EAST RUTHERFORD, N.J. - Richard Jefferson's ankle injury was one of the many reasons the New Jersey Nets underachieved this season.
Watching Jefferson rise for the go-ahead basket and leap for the clinching steal was a reminder that he's healthy - and the Nets look pretty good, too.
Jefferson made a layup with 8.3 seconds left, stole a pass on the next possession, and New Jersey beat the Toronto Raptors 98-97 Friday night to win the first-round series 4-2.
The Nets won 10 of 13 down the stretch, knocked off the Atlantic Division champions and head to Cleveland to face LeBron James and the Cavaliers in the Eastern Conference semifinals starting Sunday.
And New Jersey, in the second round for the fifth time in six years, believes it is much better than the average No. 6 seed.
"We're just a confident group," Jefferson said. "I wouldn't say that we felt we're as good as anybody, we just feel that if we're healthy, we can compete with anyone. That's not saying we can beat anyone, I said we can compete with anyone. That means if we do the things that we need to do, if we execute the way we execute and stay healthy, our record shows where we are and where our place is."
Jason Kidd finished with 18 points, 15 assists and eight rebounds for the Nets, averaging a triple-double for the series.
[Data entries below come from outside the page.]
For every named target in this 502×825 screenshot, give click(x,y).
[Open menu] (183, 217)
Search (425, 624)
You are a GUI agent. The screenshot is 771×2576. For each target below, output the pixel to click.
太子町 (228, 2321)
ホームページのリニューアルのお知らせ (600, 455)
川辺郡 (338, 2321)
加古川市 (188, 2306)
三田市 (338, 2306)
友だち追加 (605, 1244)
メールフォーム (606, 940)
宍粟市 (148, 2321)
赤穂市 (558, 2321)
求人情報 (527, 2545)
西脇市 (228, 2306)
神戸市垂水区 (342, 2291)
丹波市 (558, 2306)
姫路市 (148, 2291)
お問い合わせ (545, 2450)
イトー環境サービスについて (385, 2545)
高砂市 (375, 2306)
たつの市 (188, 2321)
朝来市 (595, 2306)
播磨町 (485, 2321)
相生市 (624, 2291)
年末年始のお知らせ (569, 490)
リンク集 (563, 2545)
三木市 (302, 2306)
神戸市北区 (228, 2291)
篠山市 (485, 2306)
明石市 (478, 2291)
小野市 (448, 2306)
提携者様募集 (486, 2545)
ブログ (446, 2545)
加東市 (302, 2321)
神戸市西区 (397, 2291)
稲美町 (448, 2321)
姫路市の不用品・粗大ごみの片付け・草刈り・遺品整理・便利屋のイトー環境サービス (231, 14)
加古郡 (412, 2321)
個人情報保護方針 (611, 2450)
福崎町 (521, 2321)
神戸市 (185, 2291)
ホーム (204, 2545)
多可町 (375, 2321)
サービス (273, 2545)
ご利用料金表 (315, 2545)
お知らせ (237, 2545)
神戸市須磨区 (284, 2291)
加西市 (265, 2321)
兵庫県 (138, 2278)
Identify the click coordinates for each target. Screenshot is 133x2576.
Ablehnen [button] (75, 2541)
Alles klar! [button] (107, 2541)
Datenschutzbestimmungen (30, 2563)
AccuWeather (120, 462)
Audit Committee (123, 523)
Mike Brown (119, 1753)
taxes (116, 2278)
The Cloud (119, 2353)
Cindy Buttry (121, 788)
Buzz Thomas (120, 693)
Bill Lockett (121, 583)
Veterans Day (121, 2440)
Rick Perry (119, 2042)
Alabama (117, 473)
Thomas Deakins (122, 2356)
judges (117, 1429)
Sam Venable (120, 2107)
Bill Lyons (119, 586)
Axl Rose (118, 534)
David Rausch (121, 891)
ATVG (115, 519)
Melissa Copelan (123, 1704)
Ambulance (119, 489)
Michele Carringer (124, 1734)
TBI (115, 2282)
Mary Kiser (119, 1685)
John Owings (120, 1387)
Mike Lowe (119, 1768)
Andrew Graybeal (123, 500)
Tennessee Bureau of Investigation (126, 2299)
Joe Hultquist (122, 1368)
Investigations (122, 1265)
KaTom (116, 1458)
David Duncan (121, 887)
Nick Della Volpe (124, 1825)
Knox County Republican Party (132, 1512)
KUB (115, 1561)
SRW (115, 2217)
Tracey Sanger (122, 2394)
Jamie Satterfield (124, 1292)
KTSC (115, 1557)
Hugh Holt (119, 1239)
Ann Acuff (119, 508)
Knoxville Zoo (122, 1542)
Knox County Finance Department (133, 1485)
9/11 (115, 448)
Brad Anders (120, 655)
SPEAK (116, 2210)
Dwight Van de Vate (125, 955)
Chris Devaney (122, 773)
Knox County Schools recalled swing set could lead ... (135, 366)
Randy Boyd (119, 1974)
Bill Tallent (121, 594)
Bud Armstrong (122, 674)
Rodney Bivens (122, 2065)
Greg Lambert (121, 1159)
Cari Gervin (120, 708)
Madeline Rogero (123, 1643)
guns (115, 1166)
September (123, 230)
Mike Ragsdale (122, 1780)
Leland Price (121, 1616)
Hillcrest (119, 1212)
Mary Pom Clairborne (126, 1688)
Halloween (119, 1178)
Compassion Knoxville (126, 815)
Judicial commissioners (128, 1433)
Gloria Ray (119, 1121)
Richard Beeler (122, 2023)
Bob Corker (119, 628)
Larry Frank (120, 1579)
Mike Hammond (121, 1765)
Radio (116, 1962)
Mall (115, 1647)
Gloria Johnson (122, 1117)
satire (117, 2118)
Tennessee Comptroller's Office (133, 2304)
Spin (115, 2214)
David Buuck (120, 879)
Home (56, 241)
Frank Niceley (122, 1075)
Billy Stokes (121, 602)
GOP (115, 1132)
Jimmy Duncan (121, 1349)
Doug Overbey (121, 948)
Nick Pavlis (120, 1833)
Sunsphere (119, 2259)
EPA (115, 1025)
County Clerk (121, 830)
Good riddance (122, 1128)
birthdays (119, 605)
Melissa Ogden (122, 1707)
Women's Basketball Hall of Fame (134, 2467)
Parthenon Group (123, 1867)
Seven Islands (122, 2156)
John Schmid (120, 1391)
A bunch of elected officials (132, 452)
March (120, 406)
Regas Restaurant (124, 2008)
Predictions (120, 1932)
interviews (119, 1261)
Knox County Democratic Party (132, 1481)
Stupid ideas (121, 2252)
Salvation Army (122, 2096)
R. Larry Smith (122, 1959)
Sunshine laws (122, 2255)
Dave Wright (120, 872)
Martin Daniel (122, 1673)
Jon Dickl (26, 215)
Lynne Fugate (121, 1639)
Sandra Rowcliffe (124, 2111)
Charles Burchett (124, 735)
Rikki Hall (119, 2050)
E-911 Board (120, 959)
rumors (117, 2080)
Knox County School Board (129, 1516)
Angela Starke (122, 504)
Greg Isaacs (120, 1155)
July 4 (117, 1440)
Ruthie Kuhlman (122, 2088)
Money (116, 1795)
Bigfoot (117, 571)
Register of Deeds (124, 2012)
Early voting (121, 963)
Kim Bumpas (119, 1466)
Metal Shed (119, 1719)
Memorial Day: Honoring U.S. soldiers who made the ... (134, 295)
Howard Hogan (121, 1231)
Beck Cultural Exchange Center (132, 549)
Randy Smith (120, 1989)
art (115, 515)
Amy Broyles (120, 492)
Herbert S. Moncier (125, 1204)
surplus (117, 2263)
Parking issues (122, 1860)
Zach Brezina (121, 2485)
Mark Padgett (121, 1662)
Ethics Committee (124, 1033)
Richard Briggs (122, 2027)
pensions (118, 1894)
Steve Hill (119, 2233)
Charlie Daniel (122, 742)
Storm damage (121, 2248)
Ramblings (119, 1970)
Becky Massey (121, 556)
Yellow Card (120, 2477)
Jefferson scored 24 points and Vince Carter added 21 despite shooting 6-of-19 from the field.
Chris Bosh had 23 points, nine assists and seven rebounds for the Raptors. But Jose Calderon's pass to him was intercepted by a leaping Jefferson, sending the Raptors to their ninth straight road postseason loss.
"We executed the play we wanted," Bosh said. "Richard Jefferson made a super athletic play. If that ball gets over him, we probably win the game."
After four dismal games in New Jersey this season, Bosh was terrific this time, scoring 13 points in the fourth quarter. He banked in a jumper with 47 seconds left, giving the Raptors a 97-96 lead.
But after a timeout, Jefferson drove into the lane and rose over Bosh for his layup. The Raptors then tried to find Bosh cutting to the basket, but Jefferson leaped to grab Calderon's pass and put the Nets back into the conference semifinals. They lost to Miami in that round last year.
Toronto got inspired efforts from banged-up point guards T.J. Ford and Calderon, who combined for 33 points. But the best point guard on the floor, as usual, was Kidd, who averaged 14 points, 13.2 assists and 10 rebounds to became the first player to average a triple- double for a series since he did it against Boston in the 2002 Eastern Conference finals.